Cytosolic Protein-Protein Interactions That Regulate The Amyloid Precursor Protein

Alzheimer disease (AD), a progressive neurodegenerative disease, is the most common cause of dementia in the elderly and is among the leading causes of death in adults. AD is characterized by two major pathological hallmarks, amyloid plaques and neurofibrillary tangles. For a number of reasons, amyloid plaque accumulation is widely thought to be the probable cause of AD. The amyloid plaque core is largely composed of an approximately 4-kDa peptide referred to as Abeta. Abeta is derived from its precursor, the Alzheimer amyloid protein precursor (APP), by endoproteolytic processing. APP is a type I integral membrane protein, with a long extracellular domain, one transmembrane domain, and a short (.:50 amino acid) cytoplasmic tail. Despite intense efforts to decipher the function of APP, its normal physiological role has remained elusive. The carboxy-terminus of APP contains the sequence YENPTY, which is absolutely conserved across APP homologues and across species.
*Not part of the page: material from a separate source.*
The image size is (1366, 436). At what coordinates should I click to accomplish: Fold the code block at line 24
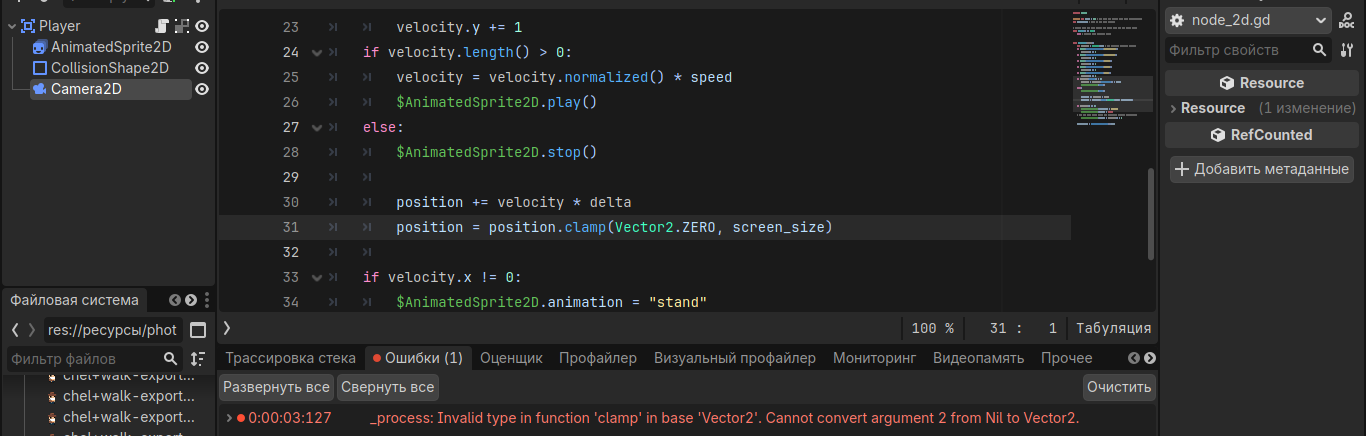(317, 52)
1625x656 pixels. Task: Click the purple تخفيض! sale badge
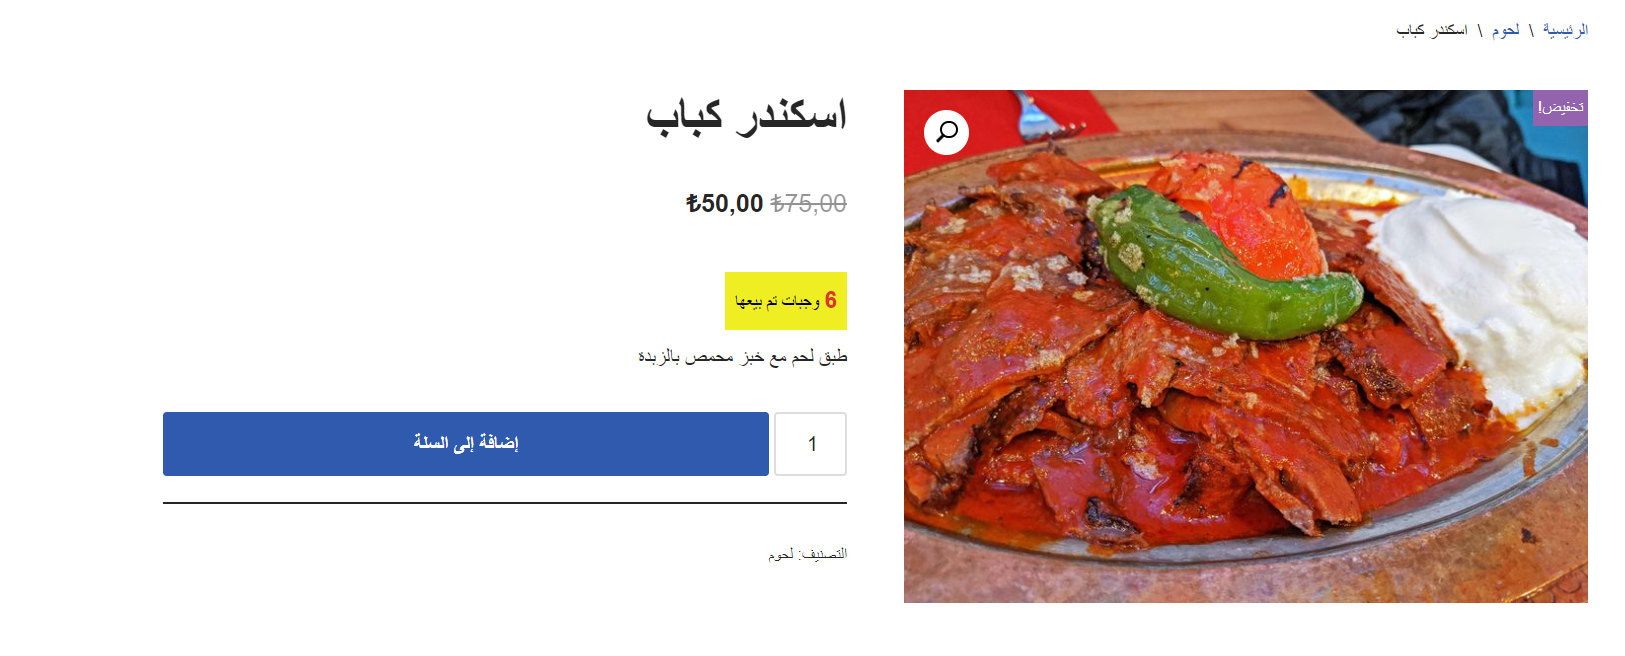[x=1560, y=107]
The YENPTY sequence is important for regulation of APP processing and trafficking. Given the importance of the cytoplasmic domain in APP physiology, a number of laboratories have hypothesized that proteins that bind to the YENPTY sequence in the cytoplasmic domain of APP might regulate APP processing, trafficking, and/or function. In this article, we will discuss data revealing which proteins bind to the cytoplasmic domain of APP, how these binding-proteins regulate APP metabolism and function, and why such protein-protein interactions provide an exciting new target for therapeutic intervention in AD. (C) 2002 Wiley-Liss, Inc.